The handling of clicking on FTP links from within Firefox will soon be passed to other applications, as Mozilla will rip out Firefox’s FTP implementation.

A year ago Mozilla announced its intention to shortly disable support for FTP, but it also said it would delay the move pending how the pandemic turned out.

By February, FTP was disabled in Firefox’s nightly channel and it is currently also disabled in the Beta channel. For general release, FTP will be disabled in Firefox 88 released on April 19.

At this point, when Firefox encounters an FTP link, it will attempt to pass it off to an external application.

“Most places where an extension may pass ‘ftp’ such as filters for proxy or webRequest should not result in an error, but the APIs will no longer handle requests of those types,” Mozilla add-ons community manager Caitlin Neiman wrote in a blog post.

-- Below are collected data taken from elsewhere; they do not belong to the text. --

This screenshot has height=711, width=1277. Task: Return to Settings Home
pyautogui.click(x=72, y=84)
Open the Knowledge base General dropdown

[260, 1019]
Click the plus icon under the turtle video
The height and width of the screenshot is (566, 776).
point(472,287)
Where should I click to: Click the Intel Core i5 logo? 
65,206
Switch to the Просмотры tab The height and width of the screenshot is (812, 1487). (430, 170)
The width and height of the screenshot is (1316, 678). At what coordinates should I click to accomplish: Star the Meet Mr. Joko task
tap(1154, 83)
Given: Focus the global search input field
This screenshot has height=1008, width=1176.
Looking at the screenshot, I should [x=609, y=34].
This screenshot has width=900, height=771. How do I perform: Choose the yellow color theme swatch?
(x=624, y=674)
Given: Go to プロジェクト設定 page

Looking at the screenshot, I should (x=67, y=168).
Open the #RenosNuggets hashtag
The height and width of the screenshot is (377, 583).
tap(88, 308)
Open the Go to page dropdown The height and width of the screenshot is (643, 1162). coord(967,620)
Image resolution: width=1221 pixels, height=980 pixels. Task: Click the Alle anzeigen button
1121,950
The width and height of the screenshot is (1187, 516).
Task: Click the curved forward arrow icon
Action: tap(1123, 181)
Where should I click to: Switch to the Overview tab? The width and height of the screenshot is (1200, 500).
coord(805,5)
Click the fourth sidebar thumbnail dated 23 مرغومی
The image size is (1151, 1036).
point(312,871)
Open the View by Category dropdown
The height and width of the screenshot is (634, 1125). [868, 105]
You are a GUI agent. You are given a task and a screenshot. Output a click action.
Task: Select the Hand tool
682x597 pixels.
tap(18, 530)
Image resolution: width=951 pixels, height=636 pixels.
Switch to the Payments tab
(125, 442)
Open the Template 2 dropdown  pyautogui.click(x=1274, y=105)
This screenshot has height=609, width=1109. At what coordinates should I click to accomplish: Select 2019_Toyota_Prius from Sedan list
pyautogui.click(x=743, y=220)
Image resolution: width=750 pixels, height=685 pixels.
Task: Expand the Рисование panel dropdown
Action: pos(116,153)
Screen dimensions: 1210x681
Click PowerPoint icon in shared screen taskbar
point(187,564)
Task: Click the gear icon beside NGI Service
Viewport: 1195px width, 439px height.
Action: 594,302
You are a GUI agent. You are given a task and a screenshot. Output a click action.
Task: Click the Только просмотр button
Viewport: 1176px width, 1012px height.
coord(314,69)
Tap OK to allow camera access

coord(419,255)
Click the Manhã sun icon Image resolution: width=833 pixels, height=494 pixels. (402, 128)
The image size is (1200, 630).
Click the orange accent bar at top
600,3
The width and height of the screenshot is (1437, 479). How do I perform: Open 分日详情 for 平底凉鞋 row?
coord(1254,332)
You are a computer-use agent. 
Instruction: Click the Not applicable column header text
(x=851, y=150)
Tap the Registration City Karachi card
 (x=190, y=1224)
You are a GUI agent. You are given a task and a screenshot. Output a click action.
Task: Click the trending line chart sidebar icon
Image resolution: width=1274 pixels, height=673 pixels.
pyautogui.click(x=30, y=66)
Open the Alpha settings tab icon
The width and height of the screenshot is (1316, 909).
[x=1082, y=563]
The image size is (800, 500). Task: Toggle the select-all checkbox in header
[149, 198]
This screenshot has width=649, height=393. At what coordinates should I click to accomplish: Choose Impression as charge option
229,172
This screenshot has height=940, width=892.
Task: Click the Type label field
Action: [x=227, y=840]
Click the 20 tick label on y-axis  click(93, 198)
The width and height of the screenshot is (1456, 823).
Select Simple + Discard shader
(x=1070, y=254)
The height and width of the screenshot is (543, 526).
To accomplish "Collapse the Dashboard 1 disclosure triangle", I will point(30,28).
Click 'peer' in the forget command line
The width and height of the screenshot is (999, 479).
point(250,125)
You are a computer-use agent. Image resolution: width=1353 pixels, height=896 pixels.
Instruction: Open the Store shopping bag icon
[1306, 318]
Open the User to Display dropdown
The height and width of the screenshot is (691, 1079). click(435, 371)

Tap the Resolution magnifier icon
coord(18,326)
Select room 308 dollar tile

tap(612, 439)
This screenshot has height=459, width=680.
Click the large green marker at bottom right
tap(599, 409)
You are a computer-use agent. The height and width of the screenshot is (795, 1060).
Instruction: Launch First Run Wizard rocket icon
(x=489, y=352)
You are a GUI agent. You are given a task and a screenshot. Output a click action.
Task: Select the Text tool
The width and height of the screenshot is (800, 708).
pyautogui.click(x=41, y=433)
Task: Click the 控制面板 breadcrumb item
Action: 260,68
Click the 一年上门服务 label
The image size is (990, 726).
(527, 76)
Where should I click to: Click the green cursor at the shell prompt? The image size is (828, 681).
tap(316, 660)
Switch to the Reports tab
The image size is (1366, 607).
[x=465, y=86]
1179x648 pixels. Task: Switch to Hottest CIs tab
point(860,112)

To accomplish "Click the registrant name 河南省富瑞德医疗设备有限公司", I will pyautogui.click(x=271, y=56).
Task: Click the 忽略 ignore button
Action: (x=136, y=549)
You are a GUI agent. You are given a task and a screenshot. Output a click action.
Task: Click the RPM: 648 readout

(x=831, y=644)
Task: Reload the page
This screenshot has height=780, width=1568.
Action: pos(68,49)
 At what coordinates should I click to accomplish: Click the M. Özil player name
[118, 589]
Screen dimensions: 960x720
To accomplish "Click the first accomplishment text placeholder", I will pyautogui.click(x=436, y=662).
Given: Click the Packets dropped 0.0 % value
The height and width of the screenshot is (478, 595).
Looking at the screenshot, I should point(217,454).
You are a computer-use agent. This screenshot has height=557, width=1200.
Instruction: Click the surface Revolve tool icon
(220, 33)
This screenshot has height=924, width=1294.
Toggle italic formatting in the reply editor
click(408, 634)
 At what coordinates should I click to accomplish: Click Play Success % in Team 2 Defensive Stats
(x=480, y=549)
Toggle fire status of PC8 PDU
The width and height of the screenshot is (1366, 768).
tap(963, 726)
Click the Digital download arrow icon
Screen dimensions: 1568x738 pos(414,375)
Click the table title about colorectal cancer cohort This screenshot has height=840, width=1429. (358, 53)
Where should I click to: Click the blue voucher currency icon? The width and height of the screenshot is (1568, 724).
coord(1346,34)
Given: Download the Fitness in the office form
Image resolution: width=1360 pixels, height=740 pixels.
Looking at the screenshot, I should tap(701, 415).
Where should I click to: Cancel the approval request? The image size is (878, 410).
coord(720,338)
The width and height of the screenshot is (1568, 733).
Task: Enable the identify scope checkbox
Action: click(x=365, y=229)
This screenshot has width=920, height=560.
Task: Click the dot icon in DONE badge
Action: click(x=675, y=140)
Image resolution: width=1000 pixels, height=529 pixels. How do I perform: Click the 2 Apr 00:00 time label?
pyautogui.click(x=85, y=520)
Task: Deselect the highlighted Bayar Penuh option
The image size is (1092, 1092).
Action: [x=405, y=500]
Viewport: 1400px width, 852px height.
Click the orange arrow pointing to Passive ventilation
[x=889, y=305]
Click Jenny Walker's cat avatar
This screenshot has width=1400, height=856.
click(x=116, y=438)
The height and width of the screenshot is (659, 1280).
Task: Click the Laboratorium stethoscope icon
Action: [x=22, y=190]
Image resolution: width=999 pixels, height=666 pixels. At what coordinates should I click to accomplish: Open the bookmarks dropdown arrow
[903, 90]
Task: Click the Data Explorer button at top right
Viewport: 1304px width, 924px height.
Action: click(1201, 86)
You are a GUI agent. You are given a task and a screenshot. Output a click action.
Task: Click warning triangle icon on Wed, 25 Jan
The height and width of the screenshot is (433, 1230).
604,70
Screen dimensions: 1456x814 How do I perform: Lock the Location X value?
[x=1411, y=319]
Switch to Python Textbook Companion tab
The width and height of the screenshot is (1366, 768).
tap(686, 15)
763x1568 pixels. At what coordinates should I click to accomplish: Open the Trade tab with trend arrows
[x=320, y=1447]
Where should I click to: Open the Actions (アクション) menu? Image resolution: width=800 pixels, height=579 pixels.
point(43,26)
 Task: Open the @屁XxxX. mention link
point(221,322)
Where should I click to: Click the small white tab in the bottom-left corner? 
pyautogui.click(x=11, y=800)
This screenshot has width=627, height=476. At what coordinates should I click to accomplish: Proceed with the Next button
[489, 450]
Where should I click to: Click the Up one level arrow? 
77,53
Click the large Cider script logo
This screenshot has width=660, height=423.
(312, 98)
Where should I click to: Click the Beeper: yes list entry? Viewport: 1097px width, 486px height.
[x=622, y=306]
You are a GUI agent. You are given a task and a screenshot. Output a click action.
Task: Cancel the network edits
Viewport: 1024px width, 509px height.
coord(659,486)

“To help offset this removal, ftp has been added to the list of supported protocol_handlers for browser extensions. This means that extensions will be able to prompt users to launch a FTP application to handle certain links.”

Two release cycles later in late June, Firefox 90 will have the FTP implementation removed altogether. This will also impact Firefox on Android.

“FTP is an insecure protocol and there are no reasons to prefer it over HTTPS for downloading resources,” Mozilla software engineer Michal Novotny said last year.

“Also, a part of the FTP code is very old, unsafe and hard to maintain and we found a lot of security bugs in it in the past.”